118
Об этом коротком, но столь богатом по содержанию периоде жизни, когда, принадлежа внутренне всецело самому себе, я беспрепятственно отдавался радости чистого художественного творчества, могу рассказать не много. Скажу только, что к концу его я чувствовал силу бодро и спокойно пойти навстречу несравненно более продолжительной полосе тревог и нужды, которую я предвидел. Полоса эта и наступила, не заставив себя долго ждать.

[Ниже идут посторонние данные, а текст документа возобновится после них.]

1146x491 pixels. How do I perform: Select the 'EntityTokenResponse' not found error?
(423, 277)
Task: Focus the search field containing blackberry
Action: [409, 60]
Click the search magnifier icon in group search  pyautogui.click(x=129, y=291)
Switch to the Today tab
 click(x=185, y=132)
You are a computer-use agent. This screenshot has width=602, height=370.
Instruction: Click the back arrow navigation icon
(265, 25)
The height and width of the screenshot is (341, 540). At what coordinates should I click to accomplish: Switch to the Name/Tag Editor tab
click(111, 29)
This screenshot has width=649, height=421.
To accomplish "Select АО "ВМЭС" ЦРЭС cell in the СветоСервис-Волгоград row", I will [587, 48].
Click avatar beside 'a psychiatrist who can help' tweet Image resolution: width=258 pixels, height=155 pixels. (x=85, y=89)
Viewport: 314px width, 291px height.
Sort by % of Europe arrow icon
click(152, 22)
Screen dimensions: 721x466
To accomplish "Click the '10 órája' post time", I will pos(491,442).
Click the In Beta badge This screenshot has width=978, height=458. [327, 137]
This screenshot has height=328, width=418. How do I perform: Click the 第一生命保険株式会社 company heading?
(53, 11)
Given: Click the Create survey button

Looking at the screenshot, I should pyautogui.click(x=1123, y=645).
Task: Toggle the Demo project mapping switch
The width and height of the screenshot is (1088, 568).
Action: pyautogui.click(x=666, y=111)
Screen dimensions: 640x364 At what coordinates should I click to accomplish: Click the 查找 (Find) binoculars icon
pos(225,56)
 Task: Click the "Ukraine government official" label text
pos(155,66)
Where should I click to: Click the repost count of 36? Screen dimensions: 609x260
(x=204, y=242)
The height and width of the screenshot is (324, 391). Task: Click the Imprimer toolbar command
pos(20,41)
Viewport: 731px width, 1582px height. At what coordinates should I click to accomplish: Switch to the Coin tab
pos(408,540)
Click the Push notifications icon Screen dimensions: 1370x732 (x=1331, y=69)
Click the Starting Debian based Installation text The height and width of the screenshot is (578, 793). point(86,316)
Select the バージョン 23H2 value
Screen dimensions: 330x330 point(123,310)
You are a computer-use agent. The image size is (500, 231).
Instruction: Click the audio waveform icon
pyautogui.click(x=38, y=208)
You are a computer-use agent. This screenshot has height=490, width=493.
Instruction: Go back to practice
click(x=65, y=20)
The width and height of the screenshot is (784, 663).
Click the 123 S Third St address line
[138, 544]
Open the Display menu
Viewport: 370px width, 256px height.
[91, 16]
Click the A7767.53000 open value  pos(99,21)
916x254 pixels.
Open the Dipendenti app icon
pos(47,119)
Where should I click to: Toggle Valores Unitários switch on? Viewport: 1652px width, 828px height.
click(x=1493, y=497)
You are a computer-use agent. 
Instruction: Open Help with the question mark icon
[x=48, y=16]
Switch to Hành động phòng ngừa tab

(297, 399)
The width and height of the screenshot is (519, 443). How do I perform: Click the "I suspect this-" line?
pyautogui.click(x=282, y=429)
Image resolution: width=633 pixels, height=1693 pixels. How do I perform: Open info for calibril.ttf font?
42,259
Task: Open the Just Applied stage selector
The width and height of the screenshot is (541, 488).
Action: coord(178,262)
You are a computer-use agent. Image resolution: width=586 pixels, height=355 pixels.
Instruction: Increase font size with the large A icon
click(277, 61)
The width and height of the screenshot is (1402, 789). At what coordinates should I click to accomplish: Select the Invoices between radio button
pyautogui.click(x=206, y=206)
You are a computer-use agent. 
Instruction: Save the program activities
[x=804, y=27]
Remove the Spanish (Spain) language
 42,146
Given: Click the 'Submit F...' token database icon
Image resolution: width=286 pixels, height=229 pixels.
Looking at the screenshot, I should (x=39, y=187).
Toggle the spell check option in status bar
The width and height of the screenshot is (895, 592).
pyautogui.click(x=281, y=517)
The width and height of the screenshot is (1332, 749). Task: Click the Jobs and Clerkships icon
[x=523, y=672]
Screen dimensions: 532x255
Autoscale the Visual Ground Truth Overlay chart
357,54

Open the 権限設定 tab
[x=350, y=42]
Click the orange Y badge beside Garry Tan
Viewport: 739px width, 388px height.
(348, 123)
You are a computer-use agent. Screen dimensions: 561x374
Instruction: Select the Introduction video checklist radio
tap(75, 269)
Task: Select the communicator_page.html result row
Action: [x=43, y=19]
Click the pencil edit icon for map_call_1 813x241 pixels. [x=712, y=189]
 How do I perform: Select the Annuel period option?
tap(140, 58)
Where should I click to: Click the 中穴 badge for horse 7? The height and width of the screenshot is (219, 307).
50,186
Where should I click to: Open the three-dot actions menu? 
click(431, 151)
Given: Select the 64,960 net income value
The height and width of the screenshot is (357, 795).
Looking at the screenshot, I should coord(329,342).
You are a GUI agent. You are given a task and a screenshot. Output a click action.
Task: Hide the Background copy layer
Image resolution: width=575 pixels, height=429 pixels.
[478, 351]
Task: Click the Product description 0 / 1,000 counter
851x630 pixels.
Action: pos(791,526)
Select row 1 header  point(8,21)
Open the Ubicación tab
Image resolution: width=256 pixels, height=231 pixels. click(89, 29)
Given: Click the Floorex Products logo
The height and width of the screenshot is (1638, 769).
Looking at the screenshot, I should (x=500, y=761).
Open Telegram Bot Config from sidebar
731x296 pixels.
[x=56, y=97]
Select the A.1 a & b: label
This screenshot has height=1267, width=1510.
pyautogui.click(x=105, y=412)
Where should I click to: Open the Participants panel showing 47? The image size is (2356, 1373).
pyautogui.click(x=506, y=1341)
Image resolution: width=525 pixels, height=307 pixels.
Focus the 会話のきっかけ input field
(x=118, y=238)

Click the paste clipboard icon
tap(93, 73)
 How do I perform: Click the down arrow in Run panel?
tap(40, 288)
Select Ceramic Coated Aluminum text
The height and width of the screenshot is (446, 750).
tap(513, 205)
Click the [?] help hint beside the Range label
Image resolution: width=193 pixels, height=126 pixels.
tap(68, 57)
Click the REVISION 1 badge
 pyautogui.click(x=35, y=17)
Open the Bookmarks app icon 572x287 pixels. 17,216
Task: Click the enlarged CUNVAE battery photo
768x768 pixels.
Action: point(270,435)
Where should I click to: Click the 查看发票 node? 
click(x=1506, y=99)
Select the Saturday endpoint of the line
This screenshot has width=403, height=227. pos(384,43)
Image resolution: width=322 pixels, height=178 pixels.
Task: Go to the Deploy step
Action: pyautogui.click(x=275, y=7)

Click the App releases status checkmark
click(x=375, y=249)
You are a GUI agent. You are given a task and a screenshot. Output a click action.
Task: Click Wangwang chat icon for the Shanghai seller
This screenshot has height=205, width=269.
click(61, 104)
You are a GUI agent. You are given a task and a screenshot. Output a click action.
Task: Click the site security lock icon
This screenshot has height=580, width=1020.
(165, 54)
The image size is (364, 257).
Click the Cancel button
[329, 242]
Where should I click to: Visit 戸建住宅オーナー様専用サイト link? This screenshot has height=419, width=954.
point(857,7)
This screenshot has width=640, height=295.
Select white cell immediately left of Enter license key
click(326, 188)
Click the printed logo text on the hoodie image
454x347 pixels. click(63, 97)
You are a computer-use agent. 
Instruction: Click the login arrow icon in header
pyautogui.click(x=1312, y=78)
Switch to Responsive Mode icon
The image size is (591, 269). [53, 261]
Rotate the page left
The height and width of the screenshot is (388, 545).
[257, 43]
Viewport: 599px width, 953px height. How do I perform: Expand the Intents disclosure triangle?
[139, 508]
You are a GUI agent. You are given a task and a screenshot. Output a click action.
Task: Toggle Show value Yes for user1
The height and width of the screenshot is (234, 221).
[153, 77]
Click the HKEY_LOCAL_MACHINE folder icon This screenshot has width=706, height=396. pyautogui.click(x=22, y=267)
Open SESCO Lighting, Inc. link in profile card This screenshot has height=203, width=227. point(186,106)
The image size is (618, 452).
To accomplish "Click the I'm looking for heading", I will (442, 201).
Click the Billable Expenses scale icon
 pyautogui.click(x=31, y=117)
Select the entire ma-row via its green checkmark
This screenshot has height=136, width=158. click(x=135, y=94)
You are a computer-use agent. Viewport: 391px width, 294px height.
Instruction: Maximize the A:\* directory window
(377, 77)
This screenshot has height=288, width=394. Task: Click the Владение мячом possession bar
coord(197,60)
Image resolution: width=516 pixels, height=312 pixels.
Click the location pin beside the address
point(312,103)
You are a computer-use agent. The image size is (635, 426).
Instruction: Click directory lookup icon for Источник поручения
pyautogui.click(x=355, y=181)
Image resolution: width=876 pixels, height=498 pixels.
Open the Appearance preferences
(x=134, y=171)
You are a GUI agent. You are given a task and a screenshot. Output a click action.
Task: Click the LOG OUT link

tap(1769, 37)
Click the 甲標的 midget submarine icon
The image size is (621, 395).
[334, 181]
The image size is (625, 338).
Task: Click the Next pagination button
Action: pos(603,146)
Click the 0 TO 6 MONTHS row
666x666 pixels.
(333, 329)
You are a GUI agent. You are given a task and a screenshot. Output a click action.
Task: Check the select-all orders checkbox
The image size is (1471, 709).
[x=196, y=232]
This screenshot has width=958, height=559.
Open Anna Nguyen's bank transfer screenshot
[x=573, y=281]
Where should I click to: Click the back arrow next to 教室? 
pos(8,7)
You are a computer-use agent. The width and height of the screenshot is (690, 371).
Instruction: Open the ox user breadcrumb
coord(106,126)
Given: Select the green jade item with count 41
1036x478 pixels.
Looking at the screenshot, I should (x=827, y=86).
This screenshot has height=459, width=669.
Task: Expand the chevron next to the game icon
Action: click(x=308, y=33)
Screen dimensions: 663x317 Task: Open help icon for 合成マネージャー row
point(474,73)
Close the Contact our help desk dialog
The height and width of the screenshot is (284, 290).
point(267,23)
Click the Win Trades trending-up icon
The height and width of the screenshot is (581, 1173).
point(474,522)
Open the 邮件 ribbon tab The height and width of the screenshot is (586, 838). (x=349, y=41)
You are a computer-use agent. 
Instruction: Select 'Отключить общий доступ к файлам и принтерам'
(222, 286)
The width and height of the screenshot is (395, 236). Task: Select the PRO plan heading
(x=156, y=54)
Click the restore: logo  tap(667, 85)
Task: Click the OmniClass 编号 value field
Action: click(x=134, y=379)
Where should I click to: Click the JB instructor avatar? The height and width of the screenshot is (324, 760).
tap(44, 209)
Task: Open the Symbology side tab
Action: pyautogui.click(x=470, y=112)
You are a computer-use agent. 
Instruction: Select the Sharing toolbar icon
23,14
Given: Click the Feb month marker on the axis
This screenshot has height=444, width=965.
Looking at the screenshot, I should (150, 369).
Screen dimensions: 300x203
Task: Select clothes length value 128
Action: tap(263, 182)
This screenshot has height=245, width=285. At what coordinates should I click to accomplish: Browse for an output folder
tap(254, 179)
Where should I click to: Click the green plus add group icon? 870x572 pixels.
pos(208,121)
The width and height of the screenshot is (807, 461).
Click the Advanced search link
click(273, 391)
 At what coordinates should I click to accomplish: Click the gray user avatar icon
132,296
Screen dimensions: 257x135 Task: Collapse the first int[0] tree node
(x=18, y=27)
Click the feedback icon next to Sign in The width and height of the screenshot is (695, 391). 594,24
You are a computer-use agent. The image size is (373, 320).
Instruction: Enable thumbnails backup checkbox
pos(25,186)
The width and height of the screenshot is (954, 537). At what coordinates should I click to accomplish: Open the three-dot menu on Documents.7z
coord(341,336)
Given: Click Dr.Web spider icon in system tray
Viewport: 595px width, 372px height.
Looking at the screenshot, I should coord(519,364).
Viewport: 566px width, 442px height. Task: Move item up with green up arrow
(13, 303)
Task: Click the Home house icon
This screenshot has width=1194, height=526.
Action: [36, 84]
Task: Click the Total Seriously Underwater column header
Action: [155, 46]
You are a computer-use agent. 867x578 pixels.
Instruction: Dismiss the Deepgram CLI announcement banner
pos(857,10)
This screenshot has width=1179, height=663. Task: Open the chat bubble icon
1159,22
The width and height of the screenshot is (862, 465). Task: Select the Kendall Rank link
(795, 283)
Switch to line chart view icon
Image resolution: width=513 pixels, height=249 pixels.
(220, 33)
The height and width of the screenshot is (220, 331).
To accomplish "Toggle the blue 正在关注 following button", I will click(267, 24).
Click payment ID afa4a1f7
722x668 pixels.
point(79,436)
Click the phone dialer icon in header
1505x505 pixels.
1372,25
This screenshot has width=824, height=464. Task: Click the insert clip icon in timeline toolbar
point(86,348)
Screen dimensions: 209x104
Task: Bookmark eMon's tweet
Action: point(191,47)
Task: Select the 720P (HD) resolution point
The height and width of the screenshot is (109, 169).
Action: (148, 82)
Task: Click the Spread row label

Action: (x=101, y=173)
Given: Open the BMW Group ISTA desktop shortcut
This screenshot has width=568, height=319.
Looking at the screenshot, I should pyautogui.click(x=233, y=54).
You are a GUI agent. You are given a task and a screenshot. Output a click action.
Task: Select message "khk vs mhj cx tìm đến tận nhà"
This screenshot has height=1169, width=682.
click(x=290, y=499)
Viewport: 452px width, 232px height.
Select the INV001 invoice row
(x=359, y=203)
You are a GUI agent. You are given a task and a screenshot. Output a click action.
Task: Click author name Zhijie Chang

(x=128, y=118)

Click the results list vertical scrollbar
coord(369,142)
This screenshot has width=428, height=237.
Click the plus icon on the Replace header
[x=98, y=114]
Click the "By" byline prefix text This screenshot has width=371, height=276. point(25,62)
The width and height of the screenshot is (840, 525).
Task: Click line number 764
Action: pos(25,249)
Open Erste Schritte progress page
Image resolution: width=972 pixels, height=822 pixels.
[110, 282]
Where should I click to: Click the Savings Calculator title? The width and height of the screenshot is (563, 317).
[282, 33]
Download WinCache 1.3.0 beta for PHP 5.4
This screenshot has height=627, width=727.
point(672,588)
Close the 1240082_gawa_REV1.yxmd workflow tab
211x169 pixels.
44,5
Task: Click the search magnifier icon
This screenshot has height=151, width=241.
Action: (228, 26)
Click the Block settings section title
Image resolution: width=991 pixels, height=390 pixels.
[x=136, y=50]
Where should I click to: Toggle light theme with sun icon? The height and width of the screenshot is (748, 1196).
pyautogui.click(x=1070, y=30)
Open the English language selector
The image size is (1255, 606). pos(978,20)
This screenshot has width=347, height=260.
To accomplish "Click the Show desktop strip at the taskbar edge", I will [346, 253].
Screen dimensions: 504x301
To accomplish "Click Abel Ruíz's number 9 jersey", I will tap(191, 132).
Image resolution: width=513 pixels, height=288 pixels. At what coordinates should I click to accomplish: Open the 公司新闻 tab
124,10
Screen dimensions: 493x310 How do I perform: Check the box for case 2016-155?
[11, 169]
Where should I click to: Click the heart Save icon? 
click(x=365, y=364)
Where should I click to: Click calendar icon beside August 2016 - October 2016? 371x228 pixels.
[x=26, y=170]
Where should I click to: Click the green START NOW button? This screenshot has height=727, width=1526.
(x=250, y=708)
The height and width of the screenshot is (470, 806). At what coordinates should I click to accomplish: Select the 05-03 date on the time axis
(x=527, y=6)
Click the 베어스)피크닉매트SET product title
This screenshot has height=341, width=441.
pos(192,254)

Мои пятьсот франков пришли к концу одновременно с окончанием последней сцены "Летучего Голландца". Но их уже не хватило для обеспечения спокойствия, необходимого мне для того, чтобы написать увертюру. Ее пришлось отложить до наступления благоприятного поворота в моем положении, а пока снова начать борьбу за существование, на которую уходило бесконечно много времени. Консьерж дома на Рю-дю-Эльдер явился к нам с известием, что таинственное семейство, до сих пор снимавшее нашу квартиру, выехало, и что отныне нам придется платить за наем. Я должен был заявить, что больше не хочу ничего знать об этой квартире и что предоставляю хозяину вознаградить себя продажей оставшейся в ней мебели. Это и было сделано с значительными потерями, и обстановка, за которую я еще не погасил и половины долга, пошла в уплату за квартиру, которой мы больше не пользовались.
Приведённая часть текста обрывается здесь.